Eklat beim Solothurner Kunstpreis

Der Installations-Künstler René Zäch hätte am Montagabend in einer feierlichen Zeremonie den Solothurner Kunstpreis in der Höhe von 20'000 Franken erhalten sollen. Doch Zäch erschien nicht.

Einladungs-Karte zur Verleihung des Solothurner Kunstpreises. Bild in Lightbox öffnen.

Bildlegende: Stein des Anstosses: Seine eigene Kunst gefällt René Zäch, dieses Einladungskärtli hingegen gar nicht. SRF

Verdutzte Gesichter gestern in Grenchen bei der Verleihung des Solothurner Kunstpreises. Der Gewinner René Zäch war nirgends zu sehen. Stattdessen verkündete Landammann Peter Gomm, dass der Preis nicht verliehen werde, weil Zäch ihn nicht entgegennehmen wolle.

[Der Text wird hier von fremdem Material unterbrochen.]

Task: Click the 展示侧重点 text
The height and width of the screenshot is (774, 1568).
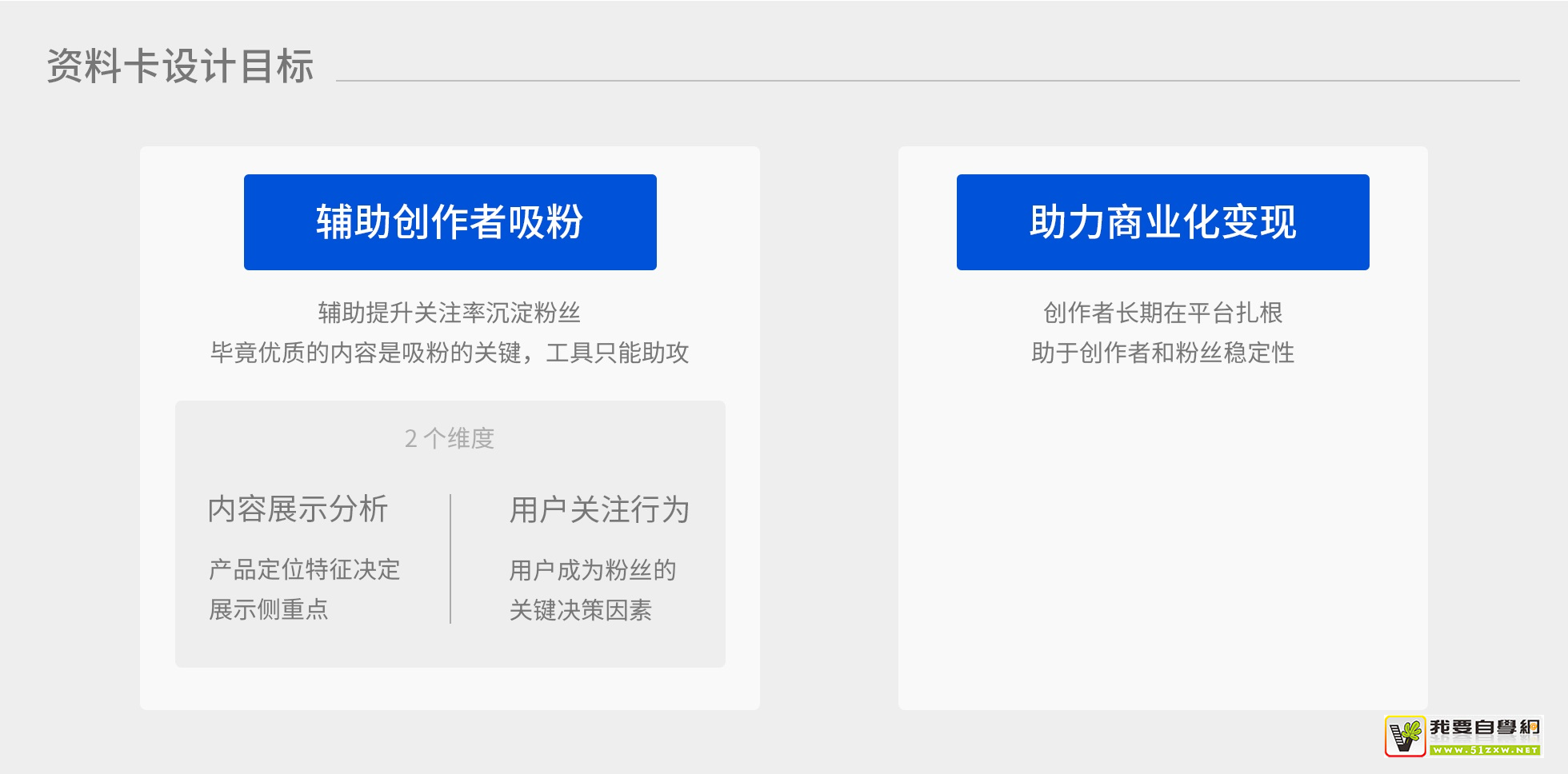Action: 269,609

Zäch hatte bereits im Vorfeld in einem Brief angekündigt. dass er der Preisverleihung fernbleiben werde, wie die Solothurner Zeitung schreibt. Laut der Zeitung störte sich Zäch an der Gestaltung der Einladungskarte. Diese gefiel ihm offenbar gar nicht. Traditionellerweise wird auf der Karte das Bild eines jungen Fotografen abgedruckt.

Kein Preis in Abwesenheit

Die Solothurner Regierung hatte vorsorglich entschieden, weder Zäch den Preis in Abwesenheit zu verleihen, noch ihm die 20'000 Franken auszubezahlen. Der Betrag soll nun anderweitig in die Kulturförderung fliessen.

René Zäch war in seiner Laufbahn vom Kanton Solothurn unterstützt worden, unter anderem mit einem Werkjahr und einem Preis für grafisches und plastisches Gestalten. Erst 2010 widmete das Kunstmuseum Solothurn dem heute 66-Jährigen eine Ausstellung.